Operasi tersebut melibatkan Satgas Terpadu Quick Response, Lanal Dabo Singkep, Kodal IV, KRI Beladau-643 Koarmada I, Satgas Cakra 26, serta Satuan Pusintelmal.
Pengungkapan bermula dari informasi intelijen mengenai aktivitas mencurigakan di perairan Pekajang sekitar pukul 11.00 WIB.
Saat melakukan patroli, petugas menemukan dua unit High Speed Craft (HSC) bersandar di sebuah kerambah apung.
Namun, ketika aparat mendekati lokasi, kedua kapal langsung melarikan diri dengan kecepatan tinggi sehingga gagal dihentikan.
Kondisi itu mendorong tim melakukan penyelidikan lebih lanjut terhadap kerambah yang ditinggalkan.
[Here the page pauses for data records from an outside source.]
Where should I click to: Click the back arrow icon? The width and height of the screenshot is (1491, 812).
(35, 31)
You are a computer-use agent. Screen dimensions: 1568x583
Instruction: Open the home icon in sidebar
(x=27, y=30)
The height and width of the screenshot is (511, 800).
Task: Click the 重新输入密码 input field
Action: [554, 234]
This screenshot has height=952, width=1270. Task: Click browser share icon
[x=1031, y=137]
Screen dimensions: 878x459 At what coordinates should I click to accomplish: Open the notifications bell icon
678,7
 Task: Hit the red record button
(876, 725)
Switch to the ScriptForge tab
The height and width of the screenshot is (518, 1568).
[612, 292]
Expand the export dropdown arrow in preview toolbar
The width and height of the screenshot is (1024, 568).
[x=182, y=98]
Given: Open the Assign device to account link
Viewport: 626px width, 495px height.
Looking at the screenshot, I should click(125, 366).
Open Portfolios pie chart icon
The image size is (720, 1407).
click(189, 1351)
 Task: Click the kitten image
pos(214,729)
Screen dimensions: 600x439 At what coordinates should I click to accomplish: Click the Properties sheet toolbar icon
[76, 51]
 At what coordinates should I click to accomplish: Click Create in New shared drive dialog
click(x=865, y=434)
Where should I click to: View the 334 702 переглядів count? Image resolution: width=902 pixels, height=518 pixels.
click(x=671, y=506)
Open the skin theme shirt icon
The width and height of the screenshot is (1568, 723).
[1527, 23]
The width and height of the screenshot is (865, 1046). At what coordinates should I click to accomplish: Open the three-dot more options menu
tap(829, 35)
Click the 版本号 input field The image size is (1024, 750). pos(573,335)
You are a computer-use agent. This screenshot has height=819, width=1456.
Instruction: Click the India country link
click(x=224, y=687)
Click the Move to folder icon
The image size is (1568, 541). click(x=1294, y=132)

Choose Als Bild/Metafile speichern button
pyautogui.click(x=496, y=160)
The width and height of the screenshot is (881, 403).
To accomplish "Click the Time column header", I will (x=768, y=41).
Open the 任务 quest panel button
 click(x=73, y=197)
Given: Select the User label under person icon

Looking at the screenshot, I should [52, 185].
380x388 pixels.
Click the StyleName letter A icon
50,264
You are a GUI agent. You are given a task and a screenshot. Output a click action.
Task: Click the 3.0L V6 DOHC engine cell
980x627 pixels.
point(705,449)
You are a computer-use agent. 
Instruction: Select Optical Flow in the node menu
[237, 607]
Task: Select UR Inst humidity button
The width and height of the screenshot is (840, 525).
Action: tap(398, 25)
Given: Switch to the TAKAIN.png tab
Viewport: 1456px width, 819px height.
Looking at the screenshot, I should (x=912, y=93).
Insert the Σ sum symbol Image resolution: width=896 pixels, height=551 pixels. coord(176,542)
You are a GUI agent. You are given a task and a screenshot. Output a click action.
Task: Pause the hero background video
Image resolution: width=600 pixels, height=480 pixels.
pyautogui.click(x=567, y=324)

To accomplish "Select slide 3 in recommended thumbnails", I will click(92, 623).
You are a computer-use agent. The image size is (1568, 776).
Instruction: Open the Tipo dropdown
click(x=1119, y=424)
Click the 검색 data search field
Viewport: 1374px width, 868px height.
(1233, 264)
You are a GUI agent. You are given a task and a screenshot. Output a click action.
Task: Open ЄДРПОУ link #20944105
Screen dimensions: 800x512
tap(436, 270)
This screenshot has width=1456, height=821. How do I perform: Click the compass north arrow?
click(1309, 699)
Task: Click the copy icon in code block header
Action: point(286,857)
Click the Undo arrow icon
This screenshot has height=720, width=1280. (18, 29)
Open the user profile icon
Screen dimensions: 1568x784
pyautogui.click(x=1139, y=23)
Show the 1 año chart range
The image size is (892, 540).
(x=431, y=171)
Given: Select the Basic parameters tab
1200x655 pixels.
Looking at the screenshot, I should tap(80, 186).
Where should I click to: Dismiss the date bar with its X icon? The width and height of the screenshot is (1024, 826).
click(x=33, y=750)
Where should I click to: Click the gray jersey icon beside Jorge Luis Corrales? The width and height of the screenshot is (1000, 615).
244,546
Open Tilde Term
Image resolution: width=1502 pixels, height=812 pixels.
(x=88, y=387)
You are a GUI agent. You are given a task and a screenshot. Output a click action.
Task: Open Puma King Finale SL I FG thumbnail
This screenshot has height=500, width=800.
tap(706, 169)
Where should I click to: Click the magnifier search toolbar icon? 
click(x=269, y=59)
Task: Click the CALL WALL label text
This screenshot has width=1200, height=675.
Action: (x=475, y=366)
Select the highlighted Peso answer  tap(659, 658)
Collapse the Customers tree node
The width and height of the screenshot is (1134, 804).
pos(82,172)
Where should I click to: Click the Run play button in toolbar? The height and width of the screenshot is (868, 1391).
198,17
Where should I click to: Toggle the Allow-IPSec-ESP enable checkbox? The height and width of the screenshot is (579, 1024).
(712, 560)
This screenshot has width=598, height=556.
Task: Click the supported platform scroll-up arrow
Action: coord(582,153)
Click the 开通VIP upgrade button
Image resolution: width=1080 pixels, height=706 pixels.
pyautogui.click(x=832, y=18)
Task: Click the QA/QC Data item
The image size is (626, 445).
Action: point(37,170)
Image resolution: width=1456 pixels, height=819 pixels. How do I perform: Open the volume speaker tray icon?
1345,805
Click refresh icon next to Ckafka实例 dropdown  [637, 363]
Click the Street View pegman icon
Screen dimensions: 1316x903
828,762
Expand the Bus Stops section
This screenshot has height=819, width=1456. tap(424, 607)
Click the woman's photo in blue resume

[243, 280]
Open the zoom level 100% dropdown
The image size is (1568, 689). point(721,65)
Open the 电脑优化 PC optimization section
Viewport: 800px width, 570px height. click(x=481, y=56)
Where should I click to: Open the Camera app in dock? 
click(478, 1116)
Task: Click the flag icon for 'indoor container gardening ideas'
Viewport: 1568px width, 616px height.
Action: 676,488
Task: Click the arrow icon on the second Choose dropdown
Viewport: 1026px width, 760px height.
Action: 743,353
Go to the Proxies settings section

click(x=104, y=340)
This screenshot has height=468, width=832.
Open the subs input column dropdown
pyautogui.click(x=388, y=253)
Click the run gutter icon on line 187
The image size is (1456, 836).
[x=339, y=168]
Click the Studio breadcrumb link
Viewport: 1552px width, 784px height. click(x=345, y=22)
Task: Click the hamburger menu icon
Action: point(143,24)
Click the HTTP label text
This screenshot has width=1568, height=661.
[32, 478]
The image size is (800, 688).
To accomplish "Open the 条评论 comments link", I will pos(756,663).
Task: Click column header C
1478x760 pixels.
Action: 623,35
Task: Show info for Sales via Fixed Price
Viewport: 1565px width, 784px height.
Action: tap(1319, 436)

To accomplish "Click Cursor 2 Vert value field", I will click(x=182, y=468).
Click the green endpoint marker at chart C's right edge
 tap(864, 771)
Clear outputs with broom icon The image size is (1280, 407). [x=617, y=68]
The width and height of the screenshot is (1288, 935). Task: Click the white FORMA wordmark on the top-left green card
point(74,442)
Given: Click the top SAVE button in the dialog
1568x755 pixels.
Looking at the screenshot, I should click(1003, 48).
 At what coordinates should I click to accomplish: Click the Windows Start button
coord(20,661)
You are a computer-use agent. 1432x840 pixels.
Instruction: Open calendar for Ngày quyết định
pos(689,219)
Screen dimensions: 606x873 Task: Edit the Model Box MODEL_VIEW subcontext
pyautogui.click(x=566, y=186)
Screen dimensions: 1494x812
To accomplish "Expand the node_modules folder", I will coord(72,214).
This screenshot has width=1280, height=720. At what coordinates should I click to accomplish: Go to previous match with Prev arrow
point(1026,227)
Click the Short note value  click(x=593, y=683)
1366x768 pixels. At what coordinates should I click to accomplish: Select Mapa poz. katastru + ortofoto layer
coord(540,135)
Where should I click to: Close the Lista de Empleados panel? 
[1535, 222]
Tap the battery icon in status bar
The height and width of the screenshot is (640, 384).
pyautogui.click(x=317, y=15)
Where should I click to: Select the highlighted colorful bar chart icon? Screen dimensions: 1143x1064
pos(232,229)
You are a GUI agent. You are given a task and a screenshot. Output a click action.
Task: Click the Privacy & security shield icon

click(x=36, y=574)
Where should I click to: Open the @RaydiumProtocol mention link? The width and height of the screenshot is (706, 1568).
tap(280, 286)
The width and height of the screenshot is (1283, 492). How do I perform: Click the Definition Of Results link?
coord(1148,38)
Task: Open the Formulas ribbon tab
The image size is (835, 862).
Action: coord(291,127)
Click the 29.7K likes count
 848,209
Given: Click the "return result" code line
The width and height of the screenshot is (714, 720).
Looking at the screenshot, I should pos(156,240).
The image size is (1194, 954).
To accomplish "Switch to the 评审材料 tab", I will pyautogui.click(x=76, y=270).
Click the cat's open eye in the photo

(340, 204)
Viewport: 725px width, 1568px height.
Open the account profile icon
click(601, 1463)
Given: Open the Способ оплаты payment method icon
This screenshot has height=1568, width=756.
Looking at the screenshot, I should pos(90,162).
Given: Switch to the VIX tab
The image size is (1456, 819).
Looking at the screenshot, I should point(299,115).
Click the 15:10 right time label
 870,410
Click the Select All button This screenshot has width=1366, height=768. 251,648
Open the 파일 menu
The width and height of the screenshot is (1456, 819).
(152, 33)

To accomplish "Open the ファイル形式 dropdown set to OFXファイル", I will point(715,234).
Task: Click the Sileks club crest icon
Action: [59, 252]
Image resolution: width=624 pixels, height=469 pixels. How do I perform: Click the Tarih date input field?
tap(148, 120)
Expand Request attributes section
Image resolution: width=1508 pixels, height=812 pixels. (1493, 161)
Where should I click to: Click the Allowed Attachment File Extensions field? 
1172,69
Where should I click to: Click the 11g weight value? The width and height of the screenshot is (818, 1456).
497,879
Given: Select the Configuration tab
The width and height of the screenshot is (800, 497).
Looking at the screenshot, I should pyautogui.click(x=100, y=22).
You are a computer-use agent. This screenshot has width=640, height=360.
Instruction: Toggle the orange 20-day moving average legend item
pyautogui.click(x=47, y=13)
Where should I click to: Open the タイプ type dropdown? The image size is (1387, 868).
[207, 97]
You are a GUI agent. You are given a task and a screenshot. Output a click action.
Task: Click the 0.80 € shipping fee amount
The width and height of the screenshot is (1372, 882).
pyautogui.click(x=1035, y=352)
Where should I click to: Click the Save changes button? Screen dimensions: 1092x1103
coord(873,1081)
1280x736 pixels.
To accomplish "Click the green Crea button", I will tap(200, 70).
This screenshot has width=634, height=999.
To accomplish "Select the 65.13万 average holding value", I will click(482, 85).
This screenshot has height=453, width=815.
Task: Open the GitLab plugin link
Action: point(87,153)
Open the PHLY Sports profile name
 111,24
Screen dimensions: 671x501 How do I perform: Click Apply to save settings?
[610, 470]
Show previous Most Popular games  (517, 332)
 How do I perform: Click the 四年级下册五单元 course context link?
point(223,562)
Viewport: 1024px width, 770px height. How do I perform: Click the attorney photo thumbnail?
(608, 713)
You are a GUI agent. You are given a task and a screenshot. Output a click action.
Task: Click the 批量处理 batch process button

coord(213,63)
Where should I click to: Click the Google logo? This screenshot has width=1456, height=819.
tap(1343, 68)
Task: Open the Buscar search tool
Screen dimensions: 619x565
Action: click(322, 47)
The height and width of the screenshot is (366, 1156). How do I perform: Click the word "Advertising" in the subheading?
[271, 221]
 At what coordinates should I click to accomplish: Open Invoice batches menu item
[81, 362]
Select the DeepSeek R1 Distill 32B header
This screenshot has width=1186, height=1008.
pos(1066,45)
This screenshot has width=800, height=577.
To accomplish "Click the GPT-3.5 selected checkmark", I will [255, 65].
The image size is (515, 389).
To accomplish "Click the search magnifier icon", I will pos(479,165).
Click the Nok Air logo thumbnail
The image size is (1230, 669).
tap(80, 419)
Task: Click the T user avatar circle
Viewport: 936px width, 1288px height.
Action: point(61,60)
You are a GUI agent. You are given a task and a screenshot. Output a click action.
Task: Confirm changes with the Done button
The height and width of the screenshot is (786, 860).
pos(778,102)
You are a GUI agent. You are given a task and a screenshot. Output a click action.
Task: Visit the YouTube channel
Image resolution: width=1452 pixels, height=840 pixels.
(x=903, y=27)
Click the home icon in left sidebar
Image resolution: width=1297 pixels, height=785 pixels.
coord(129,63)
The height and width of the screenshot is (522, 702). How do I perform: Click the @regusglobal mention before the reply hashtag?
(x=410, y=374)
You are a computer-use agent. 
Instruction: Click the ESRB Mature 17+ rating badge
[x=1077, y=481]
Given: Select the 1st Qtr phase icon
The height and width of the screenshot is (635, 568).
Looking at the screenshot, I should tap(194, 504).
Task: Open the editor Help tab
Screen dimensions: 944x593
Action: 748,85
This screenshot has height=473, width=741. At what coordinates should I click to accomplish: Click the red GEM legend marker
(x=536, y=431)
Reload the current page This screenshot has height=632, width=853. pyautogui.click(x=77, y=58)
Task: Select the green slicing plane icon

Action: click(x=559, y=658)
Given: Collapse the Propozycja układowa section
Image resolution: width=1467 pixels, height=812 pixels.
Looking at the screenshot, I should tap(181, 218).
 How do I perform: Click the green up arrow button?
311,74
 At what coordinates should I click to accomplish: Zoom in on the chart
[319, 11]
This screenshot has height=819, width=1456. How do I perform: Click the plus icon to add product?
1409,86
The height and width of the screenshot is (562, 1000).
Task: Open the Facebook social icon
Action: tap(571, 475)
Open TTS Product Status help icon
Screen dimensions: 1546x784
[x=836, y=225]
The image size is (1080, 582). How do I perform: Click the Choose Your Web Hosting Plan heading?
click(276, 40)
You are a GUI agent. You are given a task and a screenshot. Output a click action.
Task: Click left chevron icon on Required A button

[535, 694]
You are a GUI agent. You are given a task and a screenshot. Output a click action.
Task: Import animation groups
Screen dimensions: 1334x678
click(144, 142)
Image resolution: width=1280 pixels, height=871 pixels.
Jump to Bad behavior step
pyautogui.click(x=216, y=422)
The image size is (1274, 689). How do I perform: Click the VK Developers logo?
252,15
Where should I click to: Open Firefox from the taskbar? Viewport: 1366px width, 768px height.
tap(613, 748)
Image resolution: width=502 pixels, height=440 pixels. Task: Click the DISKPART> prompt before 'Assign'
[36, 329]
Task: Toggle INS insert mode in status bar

Hasilnya cukup mengejutkan. Pasir timah ternyata disembunyikan pada kedalaman sekitar empat hingga lima meter di bawah kerambah jaring apung.
Modus tersebut diduga sengaja dirancang agar muatan tidak mudah terdeteksi patroli laut maupun pengawasan udara.
Selain mengamankan pasir timah, petugas juga menyita satu pucuk senapan, satu pucuk airsoft gun, serta sejumlah barang bukti lain yang kini masih didalami keterkaitannya dengan aktivitas penyelundupan tersebut.
Nilai komoditas pasir timah yang diamankan diperkirakan mencapai Rp1,3 miliar. Sebuah angka yang fantastis bila kegiatan ilegal tersebut dikerjakan sendirian.